One of the most common complaints I hear from new-to-homeschooling moms is, “There are so many choices! I just need somebody to tell me what to do and I’ll do it.”
Well, I’ve got news for you, Mamas. Choosing a curriculum is just the beginning.
Several curricula actually offer choices within their content. They provide a myriad of activities, books, and assignments on a topic and allow you, the teacher, to choose what works best for your kids.
It’s a veritable smorgasbord of learning! With these “buffet-style” curricula homeschooling is like a “choose your own adventure” novel in living color!
In preparation for using a buffet-style curriculum when my children got older, I used Before Five In A Row for preschool. Each week we read one book and then had several different activities to choose from that related to that book. This gave me a chance to practice picking and choosing before I felt all the stress of “What if I pick wrong and they never learn the date of the Battle of Hastings and I ruin them forever????”

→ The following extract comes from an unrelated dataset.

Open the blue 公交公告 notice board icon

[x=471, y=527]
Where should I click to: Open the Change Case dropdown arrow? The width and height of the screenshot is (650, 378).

I loved the flexibility this type of curriculum offered. I’d read all of the options and decide what we were in the mood for that week. If I thought I could handle a craft without my head or the glitter exploding, we’d do that. If the science option looked more fun, we’d choose that. Anything I chose centered around our book of the week so it all tied together for my kids. I couldn’t make a WRONG choice.
The same held true when we did Five in a Row the next year, and as we’ve done Tapestry of Grace for the last two years. There are no WRONG choices. Just different choices. The curricula are designed with the understanding that you will not be able to do it all.
I found great freedom in knowing the curriculum I held in my hands was open to whimsy, to a crazy week, or to appealing to my children’s varying skills and talents. And knowing that I would never do it all gave me the freedom to do exactly what we needed.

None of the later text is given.